The New York Times has been using Twitter Spaces to produce live audio conversations on breaking news topics such as Boris Johnson’s resignation, as well as curated arts and culture talks. The talks are moved along by carefully written scripts, but the inability to edit gives the sessions a less produced feeling. The Times’ audience team began thinking about live audio when Clubhouse emerged, but found that it was easier to integrate an option from Twitter — where the Times has more than 50 million followers — into the workflow. Now, newsroom leaders are developing an audio app “as an alternative to the highly polished podcast.” 


New Zealand publishers band together to end ‘lose, lose, lose’ relationship with digital platforms (International News Media Alliance) 

New Zealand’s Newspaper Publishers’ Association (NPA) has received provisional government permission to begin collectively bargaining with Google and Meta, writes L. Carol Christopher. The NPA’s membership has more than doubled since it filed for permission to negotiate, and in April, the group announced that it had hired two Australian news executives with experience dealing with Big Tech. The country’s Commerce Commission said it would consider adopting a code that would permanently allow such collective bargaining. 


Still giving Apple 30% of your news subscription revenue? You no longer have to, and here’s how to stop (Nieman Lab) 

In 2011, Apple began allowing news outlet to sell subscriptions within iPhone or iPad apps — and took 30% of the subscriber’s payment in the process. Now, Joshua Benton writes, Apple will allow news apps to link directly to a publication’s website to purchase a subscription.

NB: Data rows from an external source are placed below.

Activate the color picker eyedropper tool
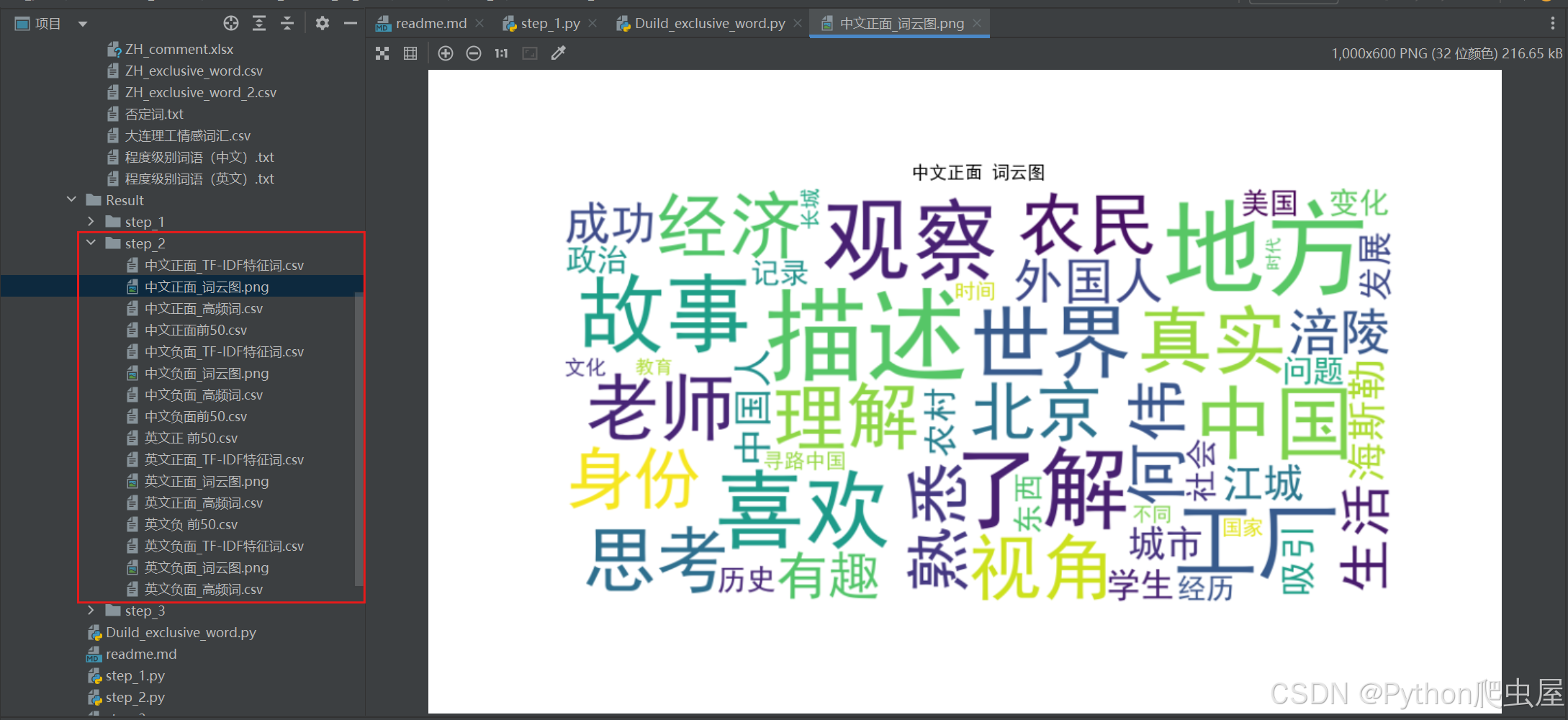 tap(558, 53)
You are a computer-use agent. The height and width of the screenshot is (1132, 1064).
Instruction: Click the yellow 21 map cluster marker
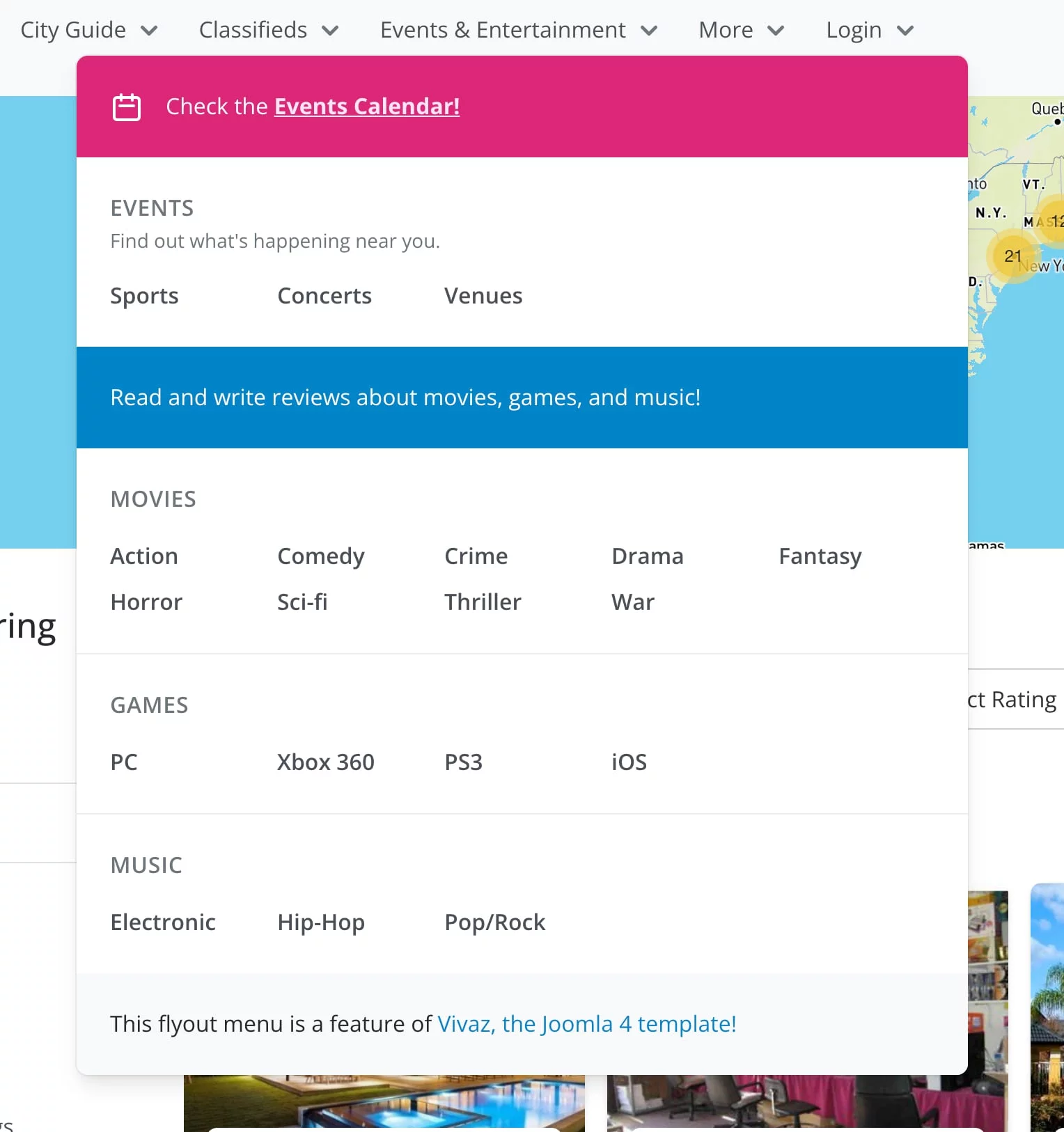tap(1012, 257)
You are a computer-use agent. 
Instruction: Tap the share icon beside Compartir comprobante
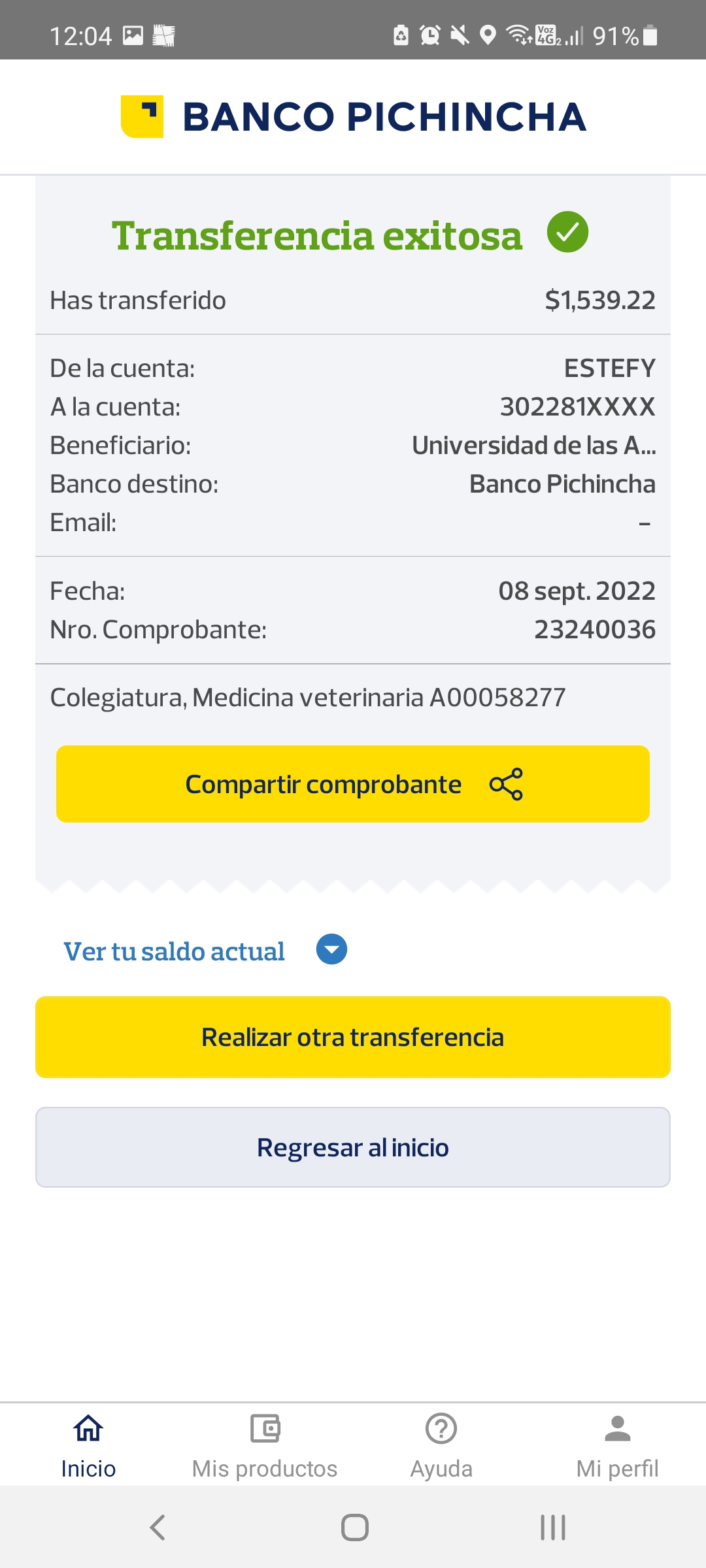pyautogui.click(x=506, y=784)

Benton argues that news apps should stop offering in-app subscriptions through Apple, saying that the ease-of-use argument is “no longer a good enough reason.” Instead, publishers should make their own subscription pages as easy to use as Apple does, and continue to test different subscription offerings to see what works. 


Why Republicans stopped talking to the press (New York Magazine, Intelligencer) 

Republican politicians are not only dismissive of mainstream media; they are “actively courting the media’s scorn,” writes David Freedlander. While media coverage was once a regular part of a campaign, Republican candidates for office are refusing to participate in articles — sometimes even profiles of them. One GOP strategist accused news outlets of “just chasing resistance rage-clicks,” but reporters suspect that politicians really just don’t want to have to answer questions about Donald Trump. And with so many conservative outlets available, there is little need for these candidates to appear outside of the right-wing media bubble. One study apparently found that getting endorse by a newspaper editorial board — even a local one — hurts Republicans in a primary rather than helps. 


Crestone Eagle newspaper transitions to a nonprofit in rural Colorado (Substack, Inside the News in Colorado) 

After more than 30 years, The Crestone Eagle in Saguache County, Colorado, will transition to a nonprofit in September, writes Corey Hutchins. The monthly paper’s longtime editor is retiring, and a group of residents has formed the Crestone Eagle Community Media group to raise money and sustain the paper into its next phase. The Eagle has already worked with outside groups, including Saguache County commissioners, the Colorado Media Project and Colorado College’s Journalism Institute, who have provided financial and editorial support. One supporter said that new development in the area is likely to lead to growth and the need for more robust local news coverage.